Work to be completed: Copy the lines below word for word, beginning at the line that contains "Screen dimensions: 315x170" and stopping after the line that contains "click(x=26, y=170)".

Excerpted data:
* Start *

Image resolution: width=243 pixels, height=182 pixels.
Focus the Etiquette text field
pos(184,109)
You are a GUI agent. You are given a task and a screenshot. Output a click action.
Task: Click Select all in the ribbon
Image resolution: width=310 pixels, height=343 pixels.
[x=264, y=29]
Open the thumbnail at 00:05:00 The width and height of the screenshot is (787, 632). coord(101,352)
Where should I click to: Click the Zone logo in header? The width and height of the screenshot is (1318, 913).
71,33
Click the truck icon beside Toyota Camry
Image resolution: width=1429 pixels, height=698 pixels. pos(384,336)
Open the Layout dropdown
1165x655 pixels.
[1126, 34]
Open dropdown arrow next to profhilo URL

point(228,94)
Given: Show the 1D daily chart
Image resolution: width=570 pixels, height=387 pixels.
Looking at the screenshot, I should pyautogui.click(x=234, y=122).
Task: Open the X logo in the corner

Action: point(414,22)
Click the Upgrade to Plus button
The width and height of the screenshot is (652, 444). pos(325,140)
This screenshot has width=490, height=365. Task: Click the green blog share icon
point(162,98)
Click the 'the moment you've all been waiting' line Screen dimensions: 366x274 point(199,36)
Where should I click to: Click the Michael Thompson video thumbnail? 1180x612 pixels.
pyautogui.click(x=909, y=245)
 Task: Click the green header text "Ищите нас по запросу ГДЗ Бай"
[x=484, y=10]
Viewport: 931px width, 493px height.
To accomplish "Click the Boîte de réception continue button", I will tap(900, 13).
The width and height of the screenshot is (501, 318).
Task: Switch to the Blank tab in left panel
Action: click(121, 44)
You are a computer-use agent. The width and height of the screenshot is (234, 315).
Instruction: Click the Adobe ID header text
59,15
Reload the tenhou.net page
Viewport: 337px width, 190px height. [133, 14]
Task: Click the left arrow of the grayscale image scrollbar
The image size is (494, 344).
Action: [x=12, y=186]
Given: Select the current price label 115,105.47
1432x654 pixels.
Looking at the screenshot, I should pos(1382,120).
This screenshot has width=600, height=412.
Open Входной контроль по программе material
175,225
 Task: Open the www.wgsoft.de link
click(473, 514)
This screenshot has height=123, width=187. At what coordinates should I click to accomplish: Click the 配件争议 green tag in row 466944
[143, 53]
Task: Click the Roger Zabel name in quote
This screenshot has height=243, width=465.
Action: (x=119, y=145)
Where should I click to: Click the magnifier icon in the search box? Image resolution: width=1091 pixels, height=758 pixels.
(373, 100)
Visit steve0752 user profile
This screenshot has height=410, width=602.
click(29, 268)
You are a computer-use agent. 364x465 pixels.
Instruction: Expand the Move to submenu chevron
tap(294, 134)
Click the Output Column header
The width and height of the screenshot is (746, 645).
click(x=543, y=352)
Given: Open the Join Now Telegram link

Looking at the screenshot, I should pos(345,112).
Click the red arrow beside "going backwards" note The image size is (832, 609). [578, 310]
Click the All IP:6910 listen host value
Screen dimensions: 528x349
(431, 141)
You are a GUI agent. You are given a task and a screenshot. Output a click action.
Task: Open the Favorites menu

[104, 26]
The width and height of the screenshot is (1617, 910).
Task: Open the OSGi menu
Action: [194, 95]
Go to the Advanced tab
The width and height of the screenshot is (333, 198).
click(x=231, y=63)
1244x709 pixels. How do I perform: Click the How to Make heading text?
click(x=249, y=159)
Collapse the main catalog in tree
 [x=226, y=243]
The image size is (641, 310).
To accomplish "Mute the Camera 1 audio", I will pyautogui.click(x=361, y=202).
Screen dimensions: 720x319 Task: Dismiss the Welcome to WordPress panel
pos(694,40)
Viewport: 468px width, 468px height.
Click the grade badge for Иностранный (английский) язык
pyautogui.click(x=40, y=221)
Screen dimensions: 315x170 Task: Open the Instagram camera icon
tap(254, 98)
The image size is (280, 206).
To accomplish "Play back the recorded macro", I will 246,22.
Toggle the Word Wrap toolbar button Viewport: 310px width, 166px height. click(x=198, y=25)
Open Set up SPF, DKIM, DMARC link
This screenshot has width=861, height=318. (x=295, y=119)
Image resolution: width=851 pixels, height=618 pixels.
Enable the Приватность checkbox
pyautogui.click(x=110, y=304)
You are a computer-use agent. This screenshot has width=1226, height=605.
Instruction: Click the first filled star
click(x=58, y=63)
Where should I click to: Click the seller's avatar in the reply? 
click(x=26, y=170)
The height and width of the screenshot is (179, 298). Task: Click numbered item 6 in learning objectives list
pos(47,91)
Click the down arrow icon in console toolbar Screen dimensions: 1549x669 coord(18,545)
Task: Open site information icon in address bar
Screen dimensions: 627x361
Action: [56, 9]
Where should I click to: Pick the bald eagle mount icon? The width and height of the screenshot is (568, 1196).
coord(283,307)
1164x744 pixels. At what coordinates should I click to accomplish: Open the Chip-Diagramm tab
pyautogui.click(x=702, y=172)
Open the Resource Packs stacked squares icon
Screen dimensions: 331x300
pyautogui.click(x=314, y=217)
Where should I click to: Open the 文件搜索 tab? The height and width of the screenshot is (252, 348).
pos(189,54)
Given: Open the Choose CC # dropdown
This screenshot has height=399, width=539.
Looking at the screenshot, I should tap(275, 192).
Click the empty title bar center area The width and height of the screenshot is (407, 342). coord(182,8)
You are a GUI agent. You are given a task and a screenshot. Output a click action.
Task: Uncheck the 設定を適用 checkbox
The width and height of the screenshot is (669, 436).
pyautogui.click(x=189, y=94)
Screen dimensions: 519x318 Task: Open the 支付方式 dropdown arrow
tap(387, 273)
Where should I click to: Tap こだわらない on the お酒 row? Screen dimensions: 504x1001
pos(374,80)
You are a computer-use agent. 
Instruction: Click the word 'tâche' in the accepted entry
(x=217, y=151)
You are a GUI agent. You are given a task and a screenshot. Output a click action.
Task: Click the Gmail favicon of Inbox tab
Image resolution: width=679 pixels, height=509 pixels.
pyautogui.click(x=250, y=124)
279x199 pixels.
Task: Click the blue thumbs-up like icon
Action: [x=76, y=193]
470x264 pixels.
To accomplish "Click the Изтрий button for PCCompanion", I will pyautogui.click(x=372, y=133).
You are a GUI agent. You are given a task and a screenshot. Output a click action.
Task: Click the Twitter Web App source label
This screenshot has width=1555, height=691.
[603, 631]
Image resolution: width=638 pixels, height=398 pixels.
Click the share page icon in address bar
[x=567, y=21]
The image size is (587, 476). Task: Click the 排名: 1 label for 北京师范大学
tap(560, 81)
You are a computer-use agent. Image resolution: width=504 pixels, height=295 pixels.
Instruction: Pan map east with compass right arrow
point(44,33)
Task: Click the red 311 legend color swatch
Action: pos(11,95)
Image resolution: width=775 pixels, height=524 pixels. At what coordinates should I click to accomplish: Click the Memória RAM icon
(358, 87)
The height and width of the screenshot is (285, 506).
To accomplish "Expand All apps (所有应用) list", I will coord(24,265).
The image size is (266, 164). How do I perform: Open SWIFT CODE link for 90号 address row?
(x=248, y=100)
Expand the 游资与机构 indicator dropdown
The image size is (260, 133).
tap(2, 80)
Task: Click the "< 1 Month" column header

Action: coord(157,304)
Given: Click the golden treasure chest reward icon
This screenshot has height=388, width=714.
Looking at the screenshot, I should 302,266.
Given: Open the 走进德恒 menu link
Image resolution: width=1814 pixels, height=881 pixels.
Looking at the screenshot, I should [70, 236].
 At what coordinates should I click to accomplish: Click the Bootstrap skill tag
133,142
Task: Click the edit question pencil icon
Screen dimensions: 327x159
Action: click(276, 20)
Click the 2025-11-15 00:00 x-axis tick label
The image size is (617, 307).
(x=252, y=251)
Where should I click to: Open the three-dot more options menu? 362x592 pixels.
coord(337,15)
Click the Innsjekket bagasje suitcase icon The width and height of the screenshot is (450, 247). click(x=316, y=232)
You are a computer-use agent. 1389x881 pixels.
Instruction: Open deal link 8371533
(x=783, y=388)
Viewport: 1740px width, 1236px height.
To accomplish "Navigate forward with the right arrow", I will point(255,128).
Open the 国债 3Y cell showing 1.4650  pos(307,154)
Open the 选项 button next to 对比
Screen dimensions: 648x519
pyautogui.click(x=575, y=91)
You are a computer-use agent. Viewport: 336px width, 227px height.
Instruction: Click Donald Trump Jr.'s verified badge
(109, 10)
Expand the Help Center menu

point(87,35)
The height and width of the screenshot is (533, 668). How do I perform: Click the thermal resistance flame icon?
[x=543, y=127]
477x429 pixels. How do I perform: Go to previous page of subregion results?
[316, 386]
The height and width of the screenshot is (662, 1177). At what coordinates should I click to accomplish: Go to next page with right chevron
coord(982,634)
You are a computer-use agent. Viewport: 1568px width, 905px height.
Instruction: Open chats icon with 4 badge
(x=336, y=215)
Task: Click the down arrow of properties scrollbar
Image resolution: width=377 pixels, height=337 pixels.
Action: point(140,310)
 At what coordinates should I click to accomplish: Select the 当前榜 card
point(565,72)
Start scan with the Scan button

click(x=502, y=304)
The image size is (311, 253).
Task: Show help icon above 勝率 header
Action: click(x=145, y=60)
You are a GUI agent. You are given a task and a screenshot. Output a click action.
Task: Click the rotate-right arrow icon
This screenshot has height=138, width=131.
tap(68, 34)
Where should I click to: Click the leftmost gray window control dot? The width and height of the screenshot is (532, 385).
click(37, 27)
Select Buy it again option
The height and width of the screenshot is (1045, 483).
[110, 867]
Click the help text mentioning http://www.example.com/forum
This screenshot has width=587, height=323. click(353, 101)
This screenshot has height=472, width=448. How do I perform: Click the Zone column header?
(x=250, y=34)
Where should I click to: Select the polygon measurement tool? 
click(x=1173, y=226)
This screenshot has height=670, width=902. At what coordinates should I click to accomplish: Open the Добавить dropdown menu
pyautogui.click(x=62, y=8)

* End *

Task solution:
Screen dimensions: 315x170 Task: Open the Instagram camera icon
tap(254, 98)
The image size is (280, 206).
To accomplish "Play back the recorded macro", I will 246,22.
Toggle the Word Wrap toolbar button Viewport: 310px width, 166px height. click(x=198, y=25)
Open Set up SPF, DKIM, DMARC link
This screenshot has width=861, height=318. (x=295, y=119)
Image resolution: width=851 pixels, height=618 pixels.
Enable the Приватность checkbox
pyautogui.click(x=110, y=304)
You are a computer-use agent. This screenshot has width=1226, height=605.
Instruction: Click the first filled star
click(x=58, y=63)
Where should I click to: Click the seller's avatar in the reply? 
click(x=26, y=170)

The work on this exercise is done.